Es verdad que el smartphone y su popularización nos han traído escenas chocantes, inauditas hace unos muy pocos años. Ir en el metro y ver que los ocho ocupantes de los dos bancos enfrentados están, como un sólo hombre, enfrascados en vete a saber qué (la compulsividad digital induce a pensar en WhatsApp o en algún juego) no es, en absoluto, una escena rara. Y sería lamentable si esta escena sustituyera a la de ocho ciudadanos charlando animadamente, pero sabemos que no es así. Antes, salvo unos pocos que leían (y siguen haciéndolo, aunque en un aparato digital: el papel ha desaparecido casi por completo) el resto permanecía con una mirada de catatonia orate perdida en cualquier parte. Ahora la gente hace algo en lo que parece interesada; situación probablemente mejorable, pero indudablemente mejor que la anterior. Visto así, yo creo que el que tendría que ir a hacérselo mirar es el percebe de las adicciones.

En realidad, podríamos verle una faceta maravillosa a todo esto: estamos permanentemente comunicados con nuestros seres queridos, con nuestros amigos... con los que están cerca y con los que están lejos. Hace muchos años, mi mujer y yo teníamos la costumbre de llamarnos (o el uno o el otro) una vez cada día, a media mañana, para... bueno para... cosas, esas costumbres rutinarias que adquirimos los cónyuges mientras trabajamos, que si todo va bien, que si hay algo nuevo...; pero, obviamente, una vez cada jornada. Ahora, esa llamada telefónica se acabó. Cada vez que mi mujer necesita decirme algo (o yo a ella) me envia un mensajillo por WhatsApp (aunque últimamente voy consiguiendo que se acostumbre a Telegram) y yo se lo contesto en cuanto el trabajo me permite unos segundos de tiempo. O viceversa, por supuesto. Tengo a mi hija menor en un campamento en el otro extremo de Cataluña, pero hablo con ella varias veces cada día y eso me la acerca, me da la impresión de que no está tan lejos. Y como tenemos un grupo familiar, alguna vez durante el día hablamos todos sobre algún tema de importancia doméstica, cuando es necesario, con independencia de dónde esté cada cual (que, frecuentemente, ni lo sabemos). Tengo un amigo cuya hija ha ido a trabajar a Holanda y otro que tiene a su primogénito en Australia y los dos hablan a diario -y más de una vez- con sus hijos. ¿Saben los atontados de la adicción lo que ayudan estas facilidades a reducir las distancias, la sensación de proximidad al ser querido que nos proporcionan las TIC?

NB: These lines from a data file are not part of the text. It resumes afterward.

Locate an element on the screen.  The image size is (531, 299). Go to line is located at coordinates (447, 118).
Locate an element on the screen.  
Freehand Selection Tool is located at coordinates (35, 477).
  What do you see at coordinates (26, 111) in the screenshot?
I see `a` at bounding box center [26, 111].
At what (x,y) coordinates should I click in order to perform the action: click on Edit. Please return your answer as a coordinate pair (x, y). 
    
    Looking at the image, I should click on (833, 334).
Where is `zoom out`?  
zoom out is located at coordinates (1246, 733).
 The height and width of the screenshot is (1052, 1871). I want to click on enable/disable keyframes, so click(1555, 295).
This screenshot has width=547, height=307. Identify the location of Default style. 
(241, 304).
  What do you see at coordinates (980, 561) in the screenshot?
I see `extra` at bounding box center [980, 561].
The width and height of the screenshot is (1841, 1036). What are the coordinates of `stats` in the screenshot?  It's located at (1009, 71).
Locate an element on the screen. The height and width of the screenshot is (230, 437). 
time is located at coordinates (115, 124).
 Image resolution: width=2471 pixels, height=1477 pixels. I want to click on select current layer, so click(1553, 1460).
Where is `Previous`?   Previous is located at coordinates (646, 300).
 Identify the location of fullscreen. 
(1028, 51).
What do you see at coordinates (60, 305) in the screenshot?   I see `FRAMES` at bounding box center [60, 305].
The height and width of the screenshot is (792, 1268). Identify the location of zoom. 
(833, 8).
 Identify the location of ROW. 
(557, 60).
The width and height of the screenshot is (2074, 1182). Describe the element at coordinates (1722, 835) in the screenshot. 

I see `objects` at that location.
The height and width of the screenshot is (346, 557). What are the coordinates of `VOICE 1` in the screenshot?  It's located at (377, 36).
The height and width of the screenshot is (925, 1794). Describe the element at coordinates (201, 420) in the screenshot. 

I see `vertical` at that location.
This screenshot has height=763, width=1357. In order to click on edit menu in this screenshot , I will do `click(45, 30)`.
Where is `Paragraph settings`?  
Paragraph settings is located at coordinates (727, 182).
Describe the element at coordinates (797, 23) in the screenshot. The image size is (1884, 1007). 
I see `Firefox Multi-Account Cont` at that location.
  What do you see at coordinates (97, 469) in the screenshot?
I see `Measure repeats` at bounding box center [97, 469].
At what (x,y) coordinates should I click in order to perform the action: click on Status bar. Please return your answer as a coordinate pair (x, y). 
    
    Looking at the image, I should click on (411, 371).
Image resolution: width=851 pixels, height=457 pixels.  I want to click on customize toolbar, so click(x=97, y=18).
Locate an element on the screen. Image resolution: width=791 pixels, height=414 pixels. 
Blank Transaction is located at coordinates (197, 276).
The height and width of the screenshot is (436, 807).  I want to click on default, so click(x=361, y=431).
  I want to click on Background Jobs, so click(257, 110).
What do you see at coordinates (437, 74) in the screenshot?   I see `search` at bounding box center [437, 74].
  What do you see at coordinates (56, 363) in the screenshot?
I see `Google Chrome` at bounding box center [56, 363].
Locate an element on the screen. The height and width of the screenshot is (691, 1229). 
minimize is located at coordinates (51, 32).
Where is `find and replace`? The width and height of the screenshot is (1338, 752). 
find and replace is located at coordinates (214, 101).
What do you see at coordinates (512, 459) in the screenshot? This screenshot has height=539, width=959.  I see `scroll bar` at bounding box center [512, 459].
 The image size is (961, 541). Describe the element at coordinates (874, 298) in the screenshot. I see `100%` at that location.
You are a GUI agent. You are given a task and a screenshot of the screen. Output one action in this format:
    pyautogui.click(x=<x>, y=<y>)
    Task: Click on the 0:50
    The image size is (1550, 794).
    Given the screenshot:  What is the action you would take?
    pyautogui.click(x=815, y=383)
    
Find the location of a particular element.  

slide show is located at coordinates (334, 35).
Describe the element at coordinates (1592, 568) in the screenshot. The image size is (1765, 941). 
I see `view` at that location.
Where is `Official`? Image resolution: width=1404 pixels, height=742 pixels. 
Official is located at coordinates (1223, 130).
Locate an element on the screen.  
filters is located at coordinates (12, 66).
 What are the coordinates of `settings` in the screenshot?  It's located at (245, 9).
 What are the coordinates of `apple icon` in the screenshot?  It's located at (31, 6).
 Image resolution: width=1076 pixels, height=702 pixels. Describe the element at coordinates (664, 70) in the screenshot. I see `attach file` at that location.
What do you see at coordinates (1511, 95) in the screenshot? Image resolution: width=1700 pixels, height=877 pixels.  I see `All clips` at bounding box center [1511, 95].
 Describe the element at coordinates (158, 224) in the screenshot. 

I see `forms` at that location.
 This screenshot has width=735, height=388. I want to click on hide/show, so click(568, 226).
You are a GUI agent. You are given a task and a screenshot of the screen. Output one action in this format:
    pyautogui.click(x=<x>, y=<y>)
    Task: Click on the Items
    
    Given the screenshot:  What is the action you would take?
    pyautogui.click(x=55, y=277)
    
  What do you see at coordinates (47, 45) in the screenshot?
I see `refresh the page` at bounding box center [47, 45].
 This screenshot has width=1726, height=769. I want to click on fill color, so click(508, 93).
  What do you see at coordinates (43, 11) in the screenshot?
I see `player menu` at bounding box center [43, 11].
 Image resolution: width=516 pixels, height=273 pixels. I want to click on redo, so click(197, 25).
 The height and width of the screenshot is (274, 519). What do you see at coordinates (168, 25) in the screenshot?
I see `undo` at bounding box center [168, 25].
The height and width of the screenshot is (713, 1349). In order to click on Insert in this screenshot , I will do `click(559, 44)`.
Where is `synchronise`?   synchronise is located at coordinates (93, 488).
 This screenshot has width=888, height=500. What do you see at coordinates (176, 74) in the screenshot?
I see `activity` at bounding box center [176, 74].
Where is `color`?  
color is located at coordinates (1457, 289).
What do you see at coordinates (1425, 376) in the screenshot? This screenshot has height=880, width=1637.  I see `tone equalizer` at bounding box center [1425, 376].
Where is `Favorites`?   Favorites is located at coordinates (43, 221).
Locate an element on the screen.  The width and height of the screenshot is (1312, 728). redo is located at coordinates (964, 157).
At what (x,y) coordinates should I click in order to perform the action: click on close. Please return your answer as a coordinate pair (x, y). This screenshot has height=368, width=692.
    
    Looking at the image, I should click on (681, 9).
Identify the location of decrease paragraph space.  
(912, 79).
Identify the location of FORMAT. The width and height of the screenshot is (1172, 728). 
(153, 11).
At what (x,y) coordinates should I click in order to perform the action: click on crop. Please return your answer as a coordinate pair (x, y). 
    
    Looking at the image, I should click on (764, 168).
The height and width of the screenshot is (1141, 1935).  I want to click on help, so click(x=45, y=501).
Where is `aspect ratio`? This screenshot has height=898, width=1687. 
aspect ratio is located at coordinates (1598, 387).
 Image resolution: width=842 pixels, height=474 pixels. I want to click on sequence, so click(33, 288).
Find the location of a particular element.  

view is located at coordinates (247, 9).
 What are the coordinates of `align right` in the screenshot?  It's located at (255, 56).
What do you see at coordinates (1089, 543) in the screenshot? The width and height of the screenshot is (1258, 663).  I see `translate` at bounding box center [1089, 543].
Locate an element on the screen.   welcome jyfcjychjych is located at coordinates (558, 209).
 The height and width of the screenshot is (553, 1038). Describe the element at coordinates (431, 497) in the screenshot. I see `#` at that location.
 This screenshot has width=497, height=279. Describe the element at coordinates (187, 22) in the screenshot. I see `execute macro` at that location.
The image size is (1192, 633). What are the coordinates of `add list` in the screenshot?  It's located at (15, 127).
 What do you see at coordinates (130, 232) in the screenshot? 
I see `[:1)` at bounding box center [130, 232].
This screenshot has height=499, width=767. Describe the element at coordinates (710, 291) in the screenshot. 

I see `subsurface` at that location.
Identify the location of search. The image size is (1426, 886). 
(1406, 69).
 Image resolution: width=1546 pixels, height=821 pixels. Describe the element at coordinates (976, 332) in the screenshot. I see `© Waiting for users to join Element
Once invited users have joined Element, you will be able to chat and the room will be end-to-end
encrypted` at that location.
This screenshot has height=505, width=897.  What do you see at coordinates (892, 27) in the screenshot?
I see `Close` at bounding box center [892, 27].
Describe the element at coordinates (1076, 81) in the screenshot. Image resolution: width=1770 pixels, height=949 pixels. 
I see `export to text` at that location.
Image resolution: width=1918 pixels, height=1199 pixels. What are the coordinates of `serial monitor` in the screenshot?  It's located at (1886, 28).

Los tuiteros estamos al pie de nuestro particular cañón (el TL) desde que nos levantamos hasta que nos acostamos; otros ídem con el Facebook. Ya no concebimos ir de spotting, por ejemplo, sin FlightRadar, FlightStats o LiveATC, amigos y residentes en nuestros móviles; incluso hay quien lee libros a través del smartphone (yo prefiero mi tableta, que siempre va conmigo, pero cada cual tiene sus gustos)...

Antes, las personas mayores llevaban siempre en el bolsillo una navaja multiusos (yo la he llevado desde siempre y lo sigo haciendo); hoy, jóvenes, desde luego, pero también mucha gente mayor, llevamos esa otra herramienta polivalente que nos tiene en permanente comunicación con quien nos interesa, de una manera eficiente, rápida y barata, con nuestros seres queridos y con nuestros interlocutores de debates, de aficiones o de intereses comunes o confluyentes, que nos permite ser localizados en cualquier momento por aquellas personas (clientes, amigos, familiares) a las que nos interesa facilitarles la comunicación con nosotros, que nos permite estar informados en tiempo real de todo aquello que nos interesa o que nos puede interesar de cualquier parte del mundo, que tiene también elementos de entretenimiento: juegos, libros, música..., que nos permite saber dónde estamos (ya no nos perdemos por la ciudad y pronto, cuando la cartografía topográfica digital alcance a estos aparatos, en ningún lugar del mundo que esté a la vista de tres o cuatro satélites de la red GPS o GLONASS) y que puede presentarnos, entre otros miles de cosas, hasta un planisferio para saber qué estrella u otro cuerpo celeste es aquel que hay allí y brilla tanto.

¿Adicción? No sea un analfabeto con titulación universitaria y dedíquese a mirar el mundo en el que vive, más allá de su rancio y mohoso escritorio de fraile medieval.